2012 NFL Draft: Tomahawk Awards


It’s Draft-mas Eve and it’s time for the First Annual NFL Draft: Tomahawk Awards.

The Tomahawk Awards are given to the characters involved in the 2012 NFL Draft who most likely will succeed at… distinguishing themselves… in ways that no one, not even themselves, would have suspected.

This year’s awards include:

The Ryan Leaf “The Thief” Award– this award will help identify the prospect who could end up distinguishing himself in the field of law: on the wrong side of it. You could call this award the boob award because it’s giving the player way too much respect to call them a bust, as in, busted.

The Jim Brown-Nose Award– this award goes to the player who is mercilessly fawned upon by media mongers.  This is accomplished of course by specifically calling them the… best prospect ever (or at least in 15 years) at a particular position. Since some sports analysts do this nearly every year, although it’s mathematically impossible, it’s something they love to say to garner attention.

The Tom Brady Award– a late-round prospect who has the greatest potential to become an excellent quarterback. A QB who could beat the odds.

May I have the envelop, please:

This year’s awards also include:

The Ocho Psycho Award– this award will go to the prospect who is most likely to tweet. For them, the game of football mostly exists for the purpose of their own digital self-aggrandizement.

The Wes Welker Award– this goes to players who will not likely be drafted, but probably should be. These players… when further investigated… should have been drafted and even drafted fairly high but they never got any hype. And in the end… they are successful.

The Terrelle Pryor Award– this goes to a player who… might-possibly-maybe-could… opt for the supplemental draft, and who also has great promise.

May I have the envelop, please:

This year’s awards also include:

The Terrell Owens Award– don’t hold back the tears… this is the cry-baby award. “That’s my quarterback” while gushing crocodile tears is memorable and frankly, needs an award. I also wish I could erase that memory from my brain.

Ryan Sims Award– the interior lineman with the ability to raise the hopes of Chiefs fans the highest, while simultaneously scaring them the most, because of his com-bust-ability.

The Philip “Cry Me A” Rivers Award– this is not about crying; this award goes to the biggest whiner. The squeaky wheel may get the grease but, that’s because it’s so darn irritating.

May I have the envelop, please:

This year’s awards also include:

Jerry “The Cow Pie” Jones Award– this goes to the player who is likely to be drafted more for their hype than their actual ability. This award also represents the player who gets drafted because a GM/owner wants them, against the coach’s better judgment.

The “I’ve Fallen and I Can’t Get Up” Award– this goes to the prospect who is most likely to fall down the draft board on draft day and get drafted much lower than everyone expected. Shhh! Here’s a tip: we don’t have to wait for draft day for this one.

The DeMarcus Ware Award– this goes to the player who has gone flying up the draft board, from farther down than any other prospect.

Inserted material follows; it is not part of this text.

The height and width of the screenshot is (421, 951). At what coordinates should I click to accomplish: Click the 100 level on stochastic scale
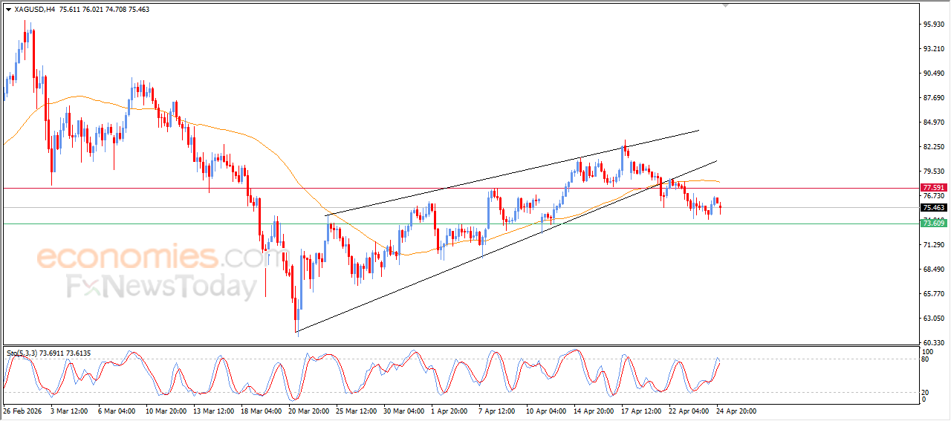(x=926, y=351)
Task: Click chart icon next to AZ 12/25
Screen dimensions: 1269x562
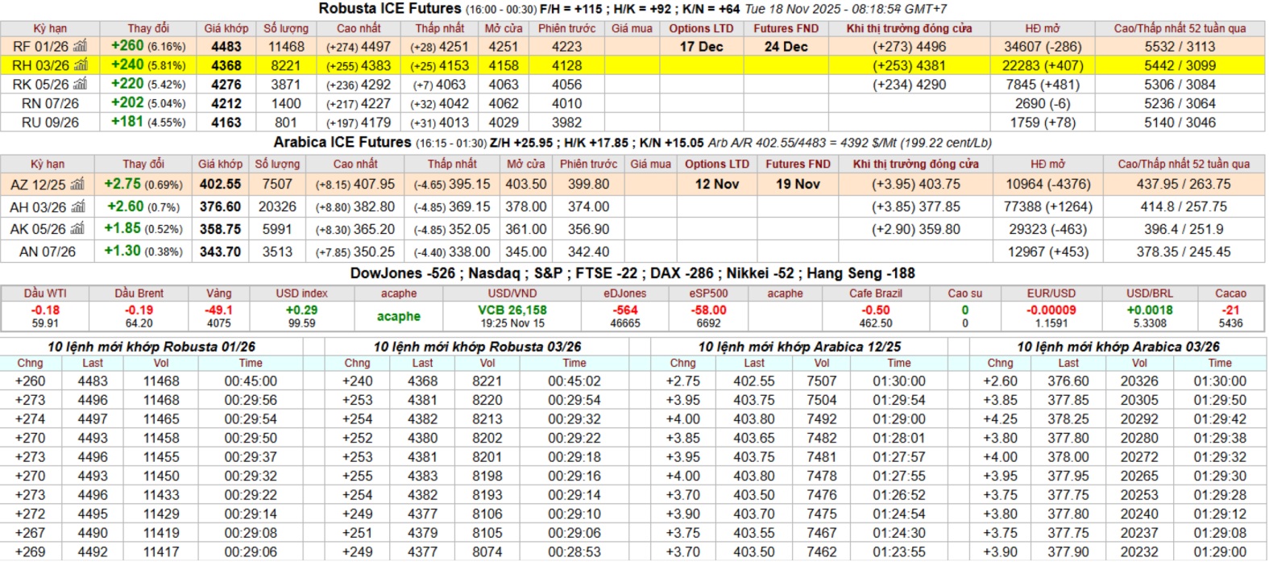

Because they are actually very good.

May I have the envelop, please:

This year’s awards also include:

The B-L-T-J Award– this goes to the NFL team whose recent drafting tradition is so bad it can guarantee they will not be going to the Super Bowl anytime soon. This award is dedicated to, and named after, the four teams who have never been to the Super Bowl: the Browns, the Lions, the Texans and the Jags.

The… university most mentioned as being able to beat an NFL team as if that could really ever happen which is the stupidest thing you’ve ever heard except they say it about some college team every year… Award– it’ll be redundant to say this but, it’s self-explanatory.

May I have the envelop please:

Alright, Addicts, are there any other awards” you’d like to add to the list this year?

**A special thanks to Tony Rangel for the Tomahawk banner and graphics. You rock!**

Click on Tony Rangel to visit his site.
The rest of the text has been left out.